Text to read
* * * * *
Usually Mary will make the suggestion late in the afternoon after a day of creative labor. She might have been in her “cave” piecing together one of her incredibly creative quilts, or perhaps dabbing her paint brushes into a mix of water color paints with Pandora on the Alexis. Here in my studio there never ceases to be something to work on … until it’s time to cook. I’m not a bad cook, although my wish is to create dinners with such of an array of flavors as Mary can create with a salad. Much like her quilts, her salads are rich with  both color and flavor.

Now when she suggests we hop in the car for a drive I reach for the keys along with my camera gear with hopes the battery is charged and there is room on the card. Her urgings are nearly impossible to decline for there seems to be something just waiting for us somewhere down the road. “Down the road” is somewhat like Christmas for we usually find a gift, although we simply cannot predict what might be in store. 

For years I’ve driven past this tree-lined wetland, yet on this one afternoon the light and color gave us a beautiful gift!

We’re blessed with wildlife nearly year round. We have ample whitetail deer, a few pheasants and even fewer wild turkey, plus we live on a birder’s “interstate” thanks to the ribbon of river “lakes” along the border starting with Lac qui Parle Lake, followed by Marsh, Big Stone and eventually Travis. We’re also blessed with multiple river tributaries and some steep, wooded ravines off the prairie. Across the lake in South Dakota is the Coteau des Prairies, still mostly undeveloped ­ — broad, hilly landscapes defying time.

One of our favorite drives is the nature loop at Big Stone National Wildlife Refuge, although it has been closed for several weeks this summer for the resurfacing of the road. Foreman for the project is Mary’s son, Dan, which means we trust that the road will be more solid and less of a pothole haven than before.

No I don’t own a deer farm, yet there are herds of Whitetails around. This post sunset color gave us a wonderful gift!
* * * * *
Data excerpt
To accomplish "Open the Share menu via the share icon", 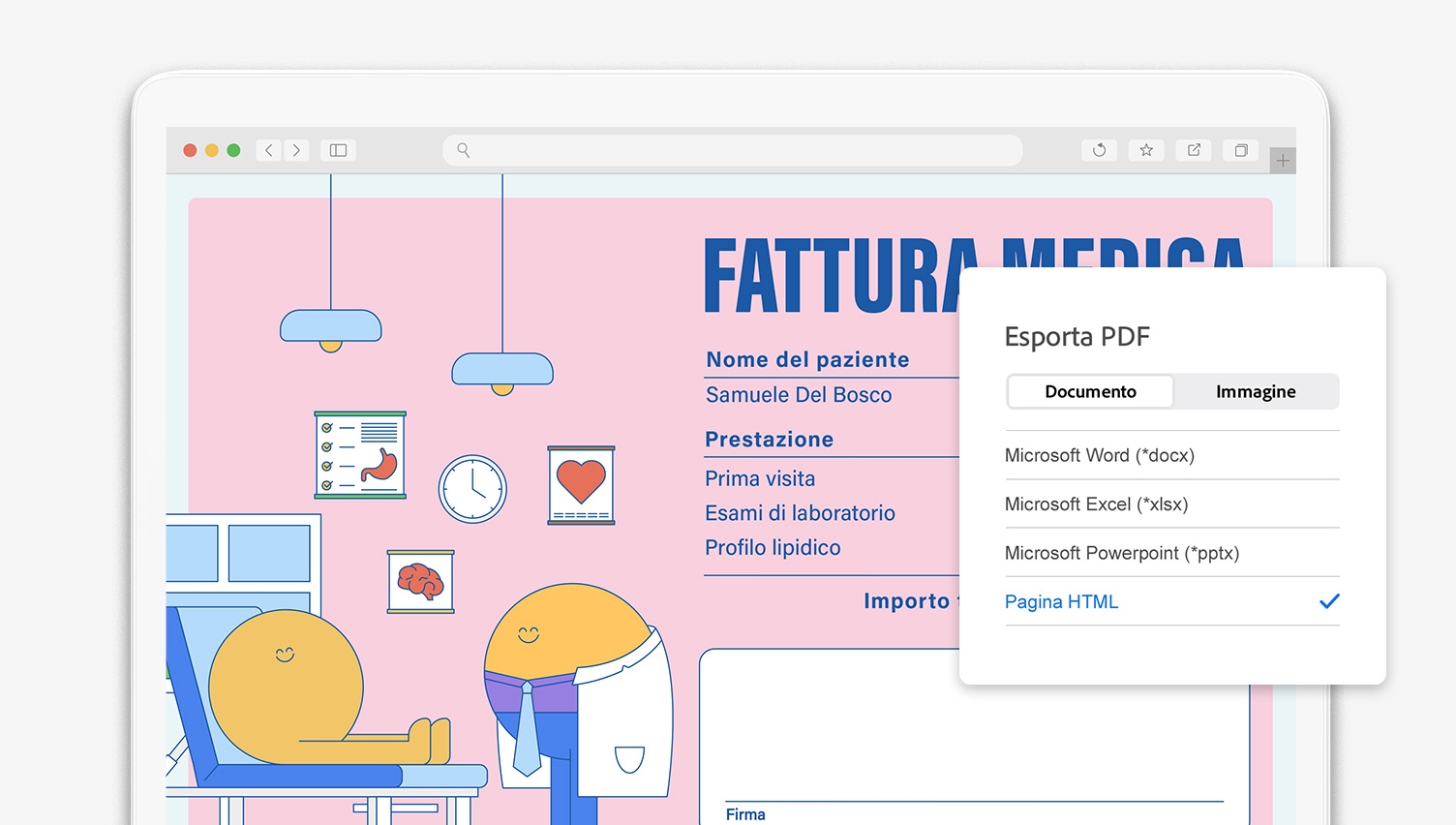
* * * * *
Problem to work on
Reproduce, word for word, the passage of the piece about afternoon drives above that begins with the words containing "We’re blessed with" and ends with "haven than before.".

Final result
We’re blessed with wildlife nearly year round. We have ample whitetail deer, a few pheasants and even fewer wild turkey, plus we live on a birder’s “interstate” thanks to the ribbon of river “lakes” along the border starting with Lac qui Parle Lake, followed by Marsh, Big Stone and eventually Travis. We’re also blessed with multiple river tributaries and some steep, wooded ravines off the prairie. Across the lake in South Dakota is the Coteau des Prairies, still mostly undeveloped ­ — broad, hilly landscapes defying time.

One of our favorite drives is the nature loop at Big Stone National Wildlife Refuge, although it has been closed for several weeks this summer for the resurfacing of the road. Foreman for the project is Mary’s son, Dan, which means we trust that the road will be more solid and less of a pothole haven than before.